Please rewrite the stretch of lines from the one containing "At what coordinates should I click to accomplish: Click the 设置" through the one containing "will (x=455, y=110).", changing "settings button" to "options button" and keeping everything else the same.

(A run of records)
================
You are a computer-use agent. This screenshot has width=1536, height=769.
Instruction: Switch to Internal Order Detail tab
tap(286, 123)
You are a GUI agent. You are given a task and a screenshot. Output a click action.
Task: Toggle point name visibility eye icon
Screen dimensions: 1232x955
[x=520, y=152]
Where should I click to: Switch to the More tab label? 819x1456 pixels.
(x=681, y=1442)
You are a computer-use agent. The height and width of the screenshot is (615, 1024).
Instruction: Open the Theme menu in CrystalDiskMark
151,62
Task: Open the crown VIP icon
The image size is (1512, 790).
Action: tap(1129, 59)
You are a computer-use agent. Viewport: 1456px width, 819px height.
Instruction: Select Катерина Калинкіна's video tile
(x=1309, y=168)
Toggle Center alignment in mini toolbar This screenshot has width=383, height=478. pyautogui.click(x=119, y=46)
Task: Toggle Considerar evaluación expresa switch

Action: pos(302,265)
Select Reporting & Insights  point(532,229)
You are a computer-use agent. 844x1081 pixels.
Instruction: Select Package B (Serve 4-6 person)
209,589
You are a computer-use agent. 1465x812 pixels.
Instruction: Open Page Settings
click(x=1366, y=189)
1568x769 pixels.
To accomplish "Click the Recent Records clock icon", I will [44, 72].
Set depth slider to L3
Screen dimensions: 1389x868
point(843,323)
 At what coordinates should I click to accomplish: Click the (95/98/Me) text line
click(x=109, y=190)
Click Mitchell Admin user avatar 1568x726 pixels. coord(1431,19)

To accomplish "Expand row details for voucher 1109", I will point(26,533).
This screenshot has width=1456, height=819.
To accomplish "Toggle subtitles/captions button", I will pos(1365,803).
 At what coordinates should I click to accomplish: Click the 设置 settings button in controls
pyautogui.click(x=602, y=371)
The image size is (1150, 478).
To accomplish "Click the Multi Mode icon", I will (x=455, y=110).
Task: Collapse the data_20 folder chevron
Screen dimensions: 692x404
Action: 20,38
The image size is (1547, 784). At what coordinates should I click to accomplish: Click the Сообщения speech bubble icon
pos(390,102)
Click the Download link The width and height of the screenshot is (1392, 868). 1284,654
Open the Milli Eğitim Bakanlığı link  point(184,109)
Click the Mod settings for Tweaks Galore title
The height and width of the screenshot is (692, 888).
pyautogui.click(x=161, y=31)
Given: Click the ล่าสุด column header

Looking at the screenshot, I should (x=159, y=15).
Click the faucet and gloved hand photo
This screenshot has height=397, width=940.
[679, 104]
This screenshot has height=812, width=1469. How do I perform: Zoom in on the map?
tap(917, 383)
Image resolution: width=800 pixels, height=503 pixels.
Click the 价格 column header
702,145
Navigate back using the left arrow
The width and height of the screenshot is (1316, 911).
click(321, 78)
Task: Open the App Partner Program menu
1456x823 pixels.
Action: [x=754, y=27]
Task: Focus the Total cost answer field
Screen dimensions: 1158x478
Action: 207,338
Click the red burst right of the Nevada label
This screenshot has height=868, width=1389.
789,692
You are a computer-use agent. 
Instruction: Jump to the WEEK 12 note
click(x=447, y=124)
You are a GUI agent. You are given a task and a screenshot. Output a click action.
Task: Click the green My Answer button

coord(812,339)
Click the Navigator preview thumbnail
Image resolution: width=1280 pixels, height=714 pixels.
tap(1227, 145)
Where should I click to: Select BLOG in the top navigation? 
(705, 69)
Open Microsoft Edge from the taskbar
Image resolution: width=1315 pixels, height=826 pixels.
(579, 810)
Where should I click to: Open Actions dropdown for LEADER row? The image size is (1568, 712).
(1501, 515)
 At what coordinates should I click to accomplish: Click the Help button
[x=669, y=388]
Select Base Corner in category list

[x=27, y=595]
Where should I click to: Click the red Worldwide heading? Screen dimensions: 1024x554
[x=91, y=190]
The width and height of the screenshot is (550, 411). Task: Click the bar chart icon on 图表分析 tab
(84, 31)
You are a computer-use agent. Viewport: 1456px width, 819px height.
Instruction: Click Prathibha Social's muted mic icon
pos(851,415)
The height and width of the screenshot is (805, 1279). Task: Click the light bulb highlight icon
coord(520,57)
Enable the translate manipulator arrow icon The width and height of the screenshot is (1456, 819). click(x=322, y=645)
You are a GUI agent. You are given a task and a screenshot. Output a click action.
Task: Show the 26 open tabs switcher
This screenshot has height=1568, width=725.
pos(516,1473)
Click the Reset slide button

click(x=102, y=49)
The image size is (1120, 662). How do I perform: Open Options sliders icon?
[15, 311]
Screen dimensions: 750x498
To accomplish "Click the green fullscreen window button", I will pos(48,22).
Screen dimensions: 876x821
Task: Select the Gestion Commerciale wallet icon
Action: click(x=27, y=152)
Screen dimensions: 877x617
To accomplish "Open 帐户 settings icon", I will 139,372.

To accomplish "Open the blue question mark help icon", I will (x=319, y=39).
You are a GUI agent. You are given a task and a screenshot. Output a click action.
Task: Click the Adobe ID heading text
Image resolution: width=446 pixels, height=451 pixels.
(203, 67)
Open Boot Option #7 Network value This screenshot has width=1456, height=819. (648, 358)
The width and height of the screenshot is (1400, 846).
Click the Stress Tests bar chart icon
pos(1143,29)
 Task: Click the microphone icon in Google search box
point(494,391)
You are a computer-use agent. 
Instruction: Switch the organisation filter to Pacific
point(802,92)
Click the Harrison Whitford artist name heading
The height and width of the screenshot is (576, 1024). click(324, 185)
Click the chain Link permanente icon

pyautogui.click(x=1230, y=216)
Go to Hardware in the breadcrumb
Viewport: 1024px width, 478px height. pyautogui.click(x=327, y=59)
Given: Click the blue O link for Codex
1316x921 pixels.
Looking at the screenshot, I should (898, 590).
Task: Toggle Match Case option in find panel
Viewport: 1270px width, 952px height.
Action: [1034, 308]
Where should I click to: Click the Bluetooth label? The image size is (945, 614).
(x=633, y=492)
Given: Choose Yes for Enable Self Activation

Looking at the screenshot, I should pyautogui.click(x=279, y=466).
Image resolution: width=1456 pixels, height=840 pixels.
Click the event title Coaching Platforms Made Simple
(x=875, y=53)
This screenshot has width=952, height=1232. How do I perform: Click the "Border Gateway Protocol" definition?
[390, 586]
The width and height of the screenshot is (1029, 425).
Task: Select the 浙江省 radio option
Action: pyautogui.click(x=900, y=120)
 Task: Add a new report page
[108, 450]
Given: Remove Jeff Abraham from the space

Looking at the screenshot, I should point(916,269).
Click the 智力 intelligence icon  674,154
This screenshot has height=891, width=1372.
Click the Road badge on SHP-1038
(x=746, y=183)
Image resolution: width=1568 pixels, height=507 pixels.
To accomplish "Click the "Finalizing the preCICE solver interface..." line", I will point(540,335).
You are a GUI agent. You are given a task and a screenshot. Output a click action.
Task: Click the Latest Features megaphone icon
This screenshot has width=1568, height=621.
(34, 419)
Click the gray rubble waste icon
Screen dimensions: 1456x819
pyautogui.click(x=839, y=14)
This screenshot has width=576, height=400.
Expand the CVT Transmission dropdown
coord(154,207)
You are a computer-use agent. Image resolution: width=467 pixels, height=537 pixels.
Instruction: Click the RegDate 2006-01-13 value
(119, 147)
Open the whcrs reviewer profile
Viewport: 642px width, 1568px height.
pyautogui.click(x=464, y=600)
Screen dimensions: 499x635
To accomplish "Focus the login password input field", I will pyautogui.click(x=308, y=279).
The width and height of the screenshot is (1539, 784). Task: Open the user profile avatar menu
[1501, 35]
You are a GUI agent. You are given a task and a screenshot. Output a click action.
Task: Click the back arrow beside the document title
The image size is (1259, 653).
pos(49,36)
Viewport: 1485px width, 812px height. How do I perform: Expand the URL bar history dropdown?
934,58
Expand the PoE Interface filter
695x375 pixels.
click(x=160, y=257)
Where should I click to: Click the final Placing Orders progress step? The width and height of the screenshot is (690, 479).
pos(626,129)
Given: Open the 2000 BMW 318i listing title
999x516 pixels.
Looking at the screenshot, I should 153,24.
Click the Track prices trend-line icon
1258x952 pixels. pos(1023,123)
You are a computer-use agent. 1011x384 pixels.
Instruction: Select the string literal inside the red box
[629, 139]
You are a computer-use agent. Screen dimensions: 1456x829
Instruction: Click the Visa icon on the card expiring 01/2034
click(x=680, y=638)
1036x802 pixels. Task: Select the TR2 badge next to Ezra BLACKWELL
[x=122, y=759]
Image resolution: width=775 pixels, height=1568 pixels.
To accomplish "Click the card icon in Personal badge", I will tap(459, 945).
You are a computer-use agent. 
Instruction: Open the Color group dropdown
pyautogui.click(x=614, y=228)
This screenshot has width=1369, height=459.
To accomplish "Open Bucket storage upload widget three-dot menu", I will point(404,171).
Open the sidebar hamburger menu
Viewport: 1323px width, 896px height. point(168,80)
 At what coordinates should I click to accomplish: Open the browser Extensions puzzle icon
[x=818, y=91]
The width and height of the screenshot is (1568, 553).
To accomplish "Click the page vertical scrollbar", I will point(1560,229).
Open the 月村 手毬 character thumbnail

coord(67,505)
================
> _The reply_:
 At what coordinates should I click to accomplish: Click the 设置 options button in controls
pyautogui.click(x=602, y=371)
The image size is (1150, 478).
To accomplish "Click the Multi Mode icon", I will (x=455, y=110).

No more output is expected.